(openPR) Aplix produziert Haftverschlüsse, bei denen die Haftbereiche in Form von Haken direkt in die Kunststoffteile integriert sind
Beim sogenannten inter-mold-Verfahren werden Spritzteile aus Kunststoff einschließlich der daran vorgesehenen Haftbereiche in einem Durchgang hergestellt. Die Formen der Haken sind auch mit Vlies-, Web- und Strickmaterialien kompatibel. Eingesetzt wird diese Spritzguss-Technologie in der Medizin-, Automobil- und Reinigungsmittelindustrie.
Durch diesen Spritzguss-Vorgang gehören Klettverschlüsse zum Aufkleben und ihr mühevolles Anbringen der Vergangenheit an. Beim Verfahren ist kein Klebstoff mehr nötig und die Teile sind ästhetischer, da die Haftbereiche direkt in die Form integriert sind. Das Verfahren umfasst fixierte und verstellbare Werkzeugeinsätze.
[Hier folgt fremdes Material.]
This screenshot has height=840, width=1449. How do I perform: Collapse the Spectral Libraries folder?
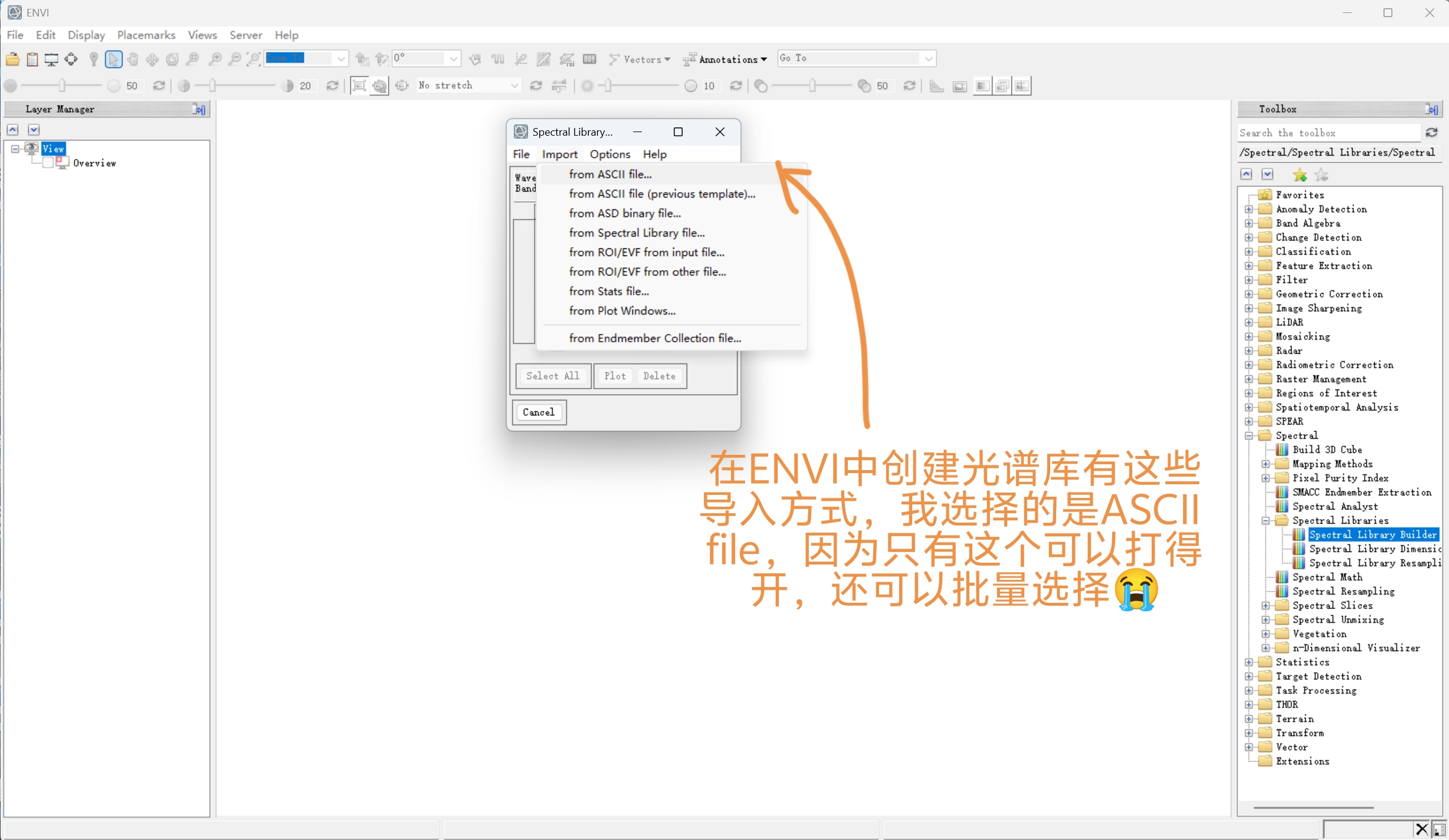pyautogui.click(x=1266, y=521)
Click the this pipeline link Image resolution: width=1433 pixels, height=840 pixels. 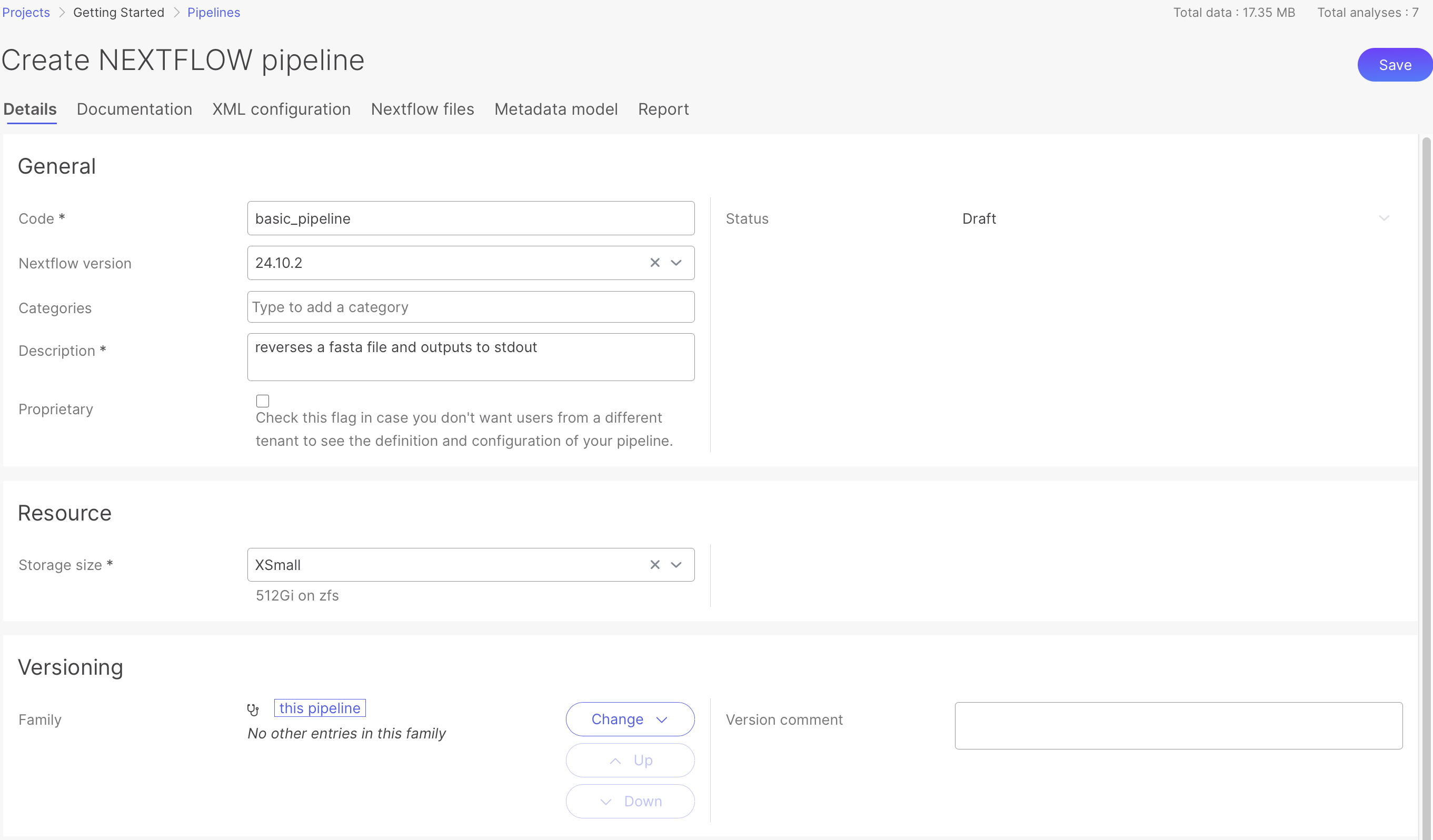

Zu den kompatiblen Kunststoffen zählen Polypropylen (PP), Polyethylen (PE-HD, PE-ND, PE-LLD), Polyamid (PA6, PA6.6), Polyacetal (POM) und thermoplastische Elastomere.
Für die Automobilindustrie hat das Unternehmen spezielle Verschlusssysteme für die Innenausstattung von Fahrzeugen sowie Stützelemente für den Kofferraum entwickelt. Die Technologie bietet außerdem Lösungen für die Befestigung des Dachhimmels.
Die Verwendung von Haftverschlüssen erleichtert auch der Reinigungsbranche die Befestigung von Lappen und Wischtüchern. Die Haftzonen besitzen die gleichen Eigenschaften des Kunststoffes und werden von Feuchtigkeit, Reinigungsmitteln und Sterilisationsprozessen nicht angegriffen. Dabei bietet das inter-mold-Verfahren sowohl den Verbrauchern als auch der professionellen Reinigungsbranche große Gestaltungsfreiheit.
Bildunterschrift:
Kein mühsames Kleben mehr: Die Technologie von Aplix bietet der Klettverschlussindustrie eine neue Generation von Haftverschlüssen. Der aus Haken bestehende Haftbereich wird während des Spritzgießens sofort in die Kunststoffteile integriert.